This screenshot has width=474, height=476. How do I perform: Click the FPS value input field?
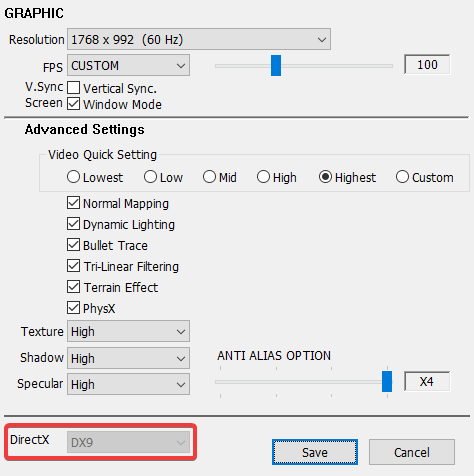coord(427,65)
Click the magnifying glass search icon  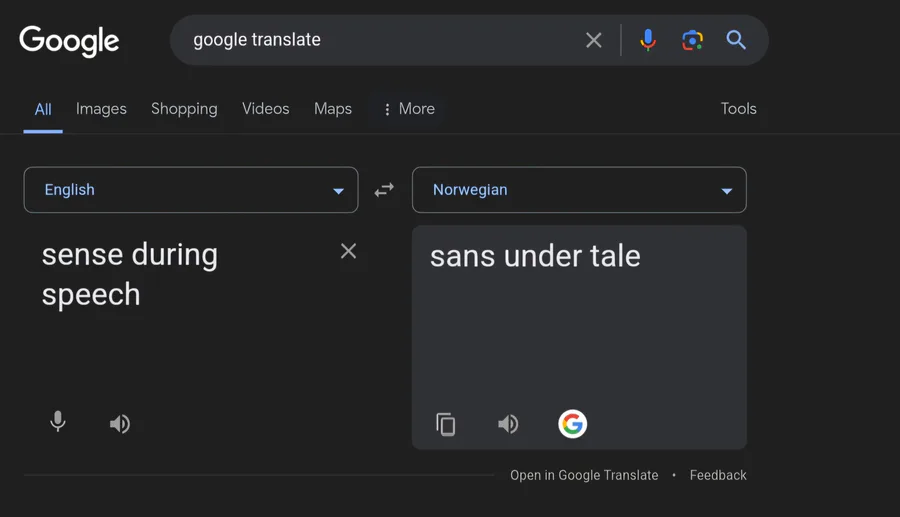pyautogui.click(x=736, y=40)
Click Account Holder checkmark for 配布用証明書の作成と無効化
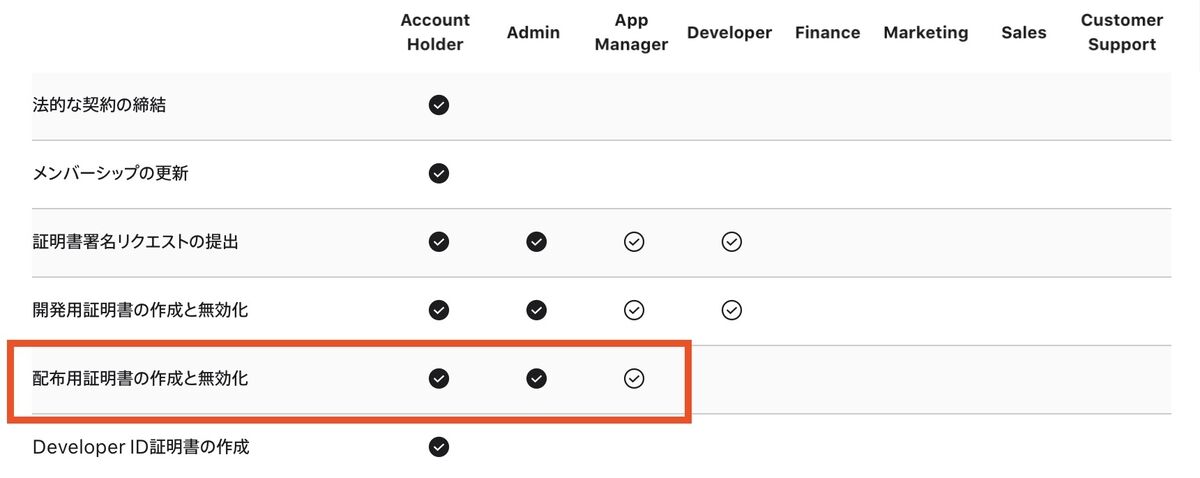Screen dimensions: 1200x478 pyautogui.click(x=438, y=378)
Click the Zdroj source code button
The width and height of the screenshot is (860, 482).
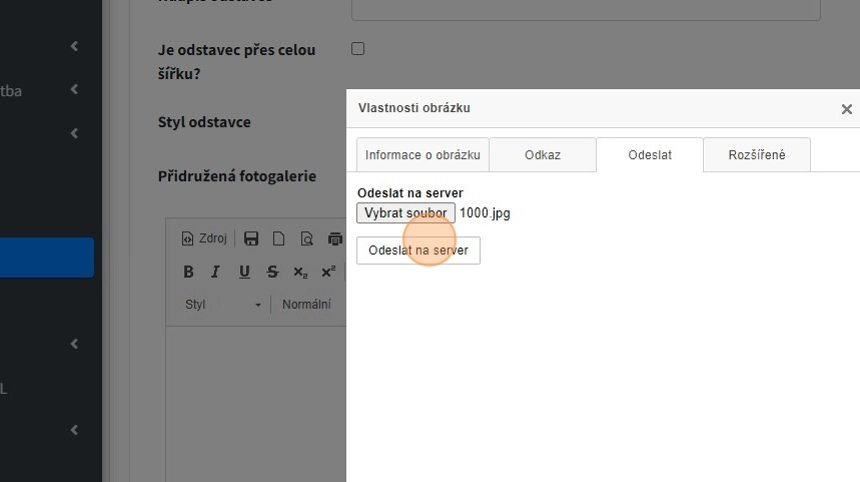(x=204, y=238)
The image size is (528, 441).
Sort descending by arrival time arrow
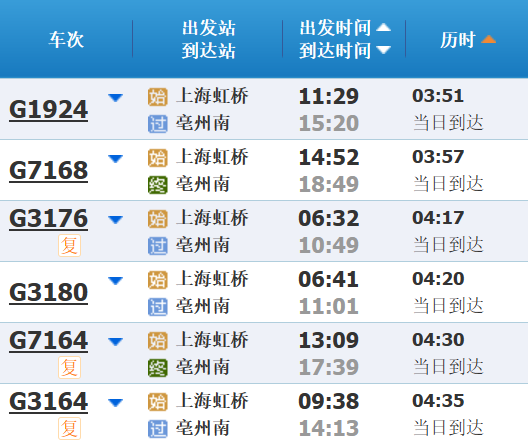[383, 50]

========================================

INSTRUCTIONS FOR THE TASK
Find the line containing "Click the Zdroj source code button" in the listing above. Restate it and every line after it, word for word, through the final line, leaving out the pictures.

SOLUTION
Click the Zdroj source code button
The width and height of the screenshot is (860, 482).
(x=204, y=238)
The image size is (528, 441).
Sort descending by arrival time arrow
[383, 50]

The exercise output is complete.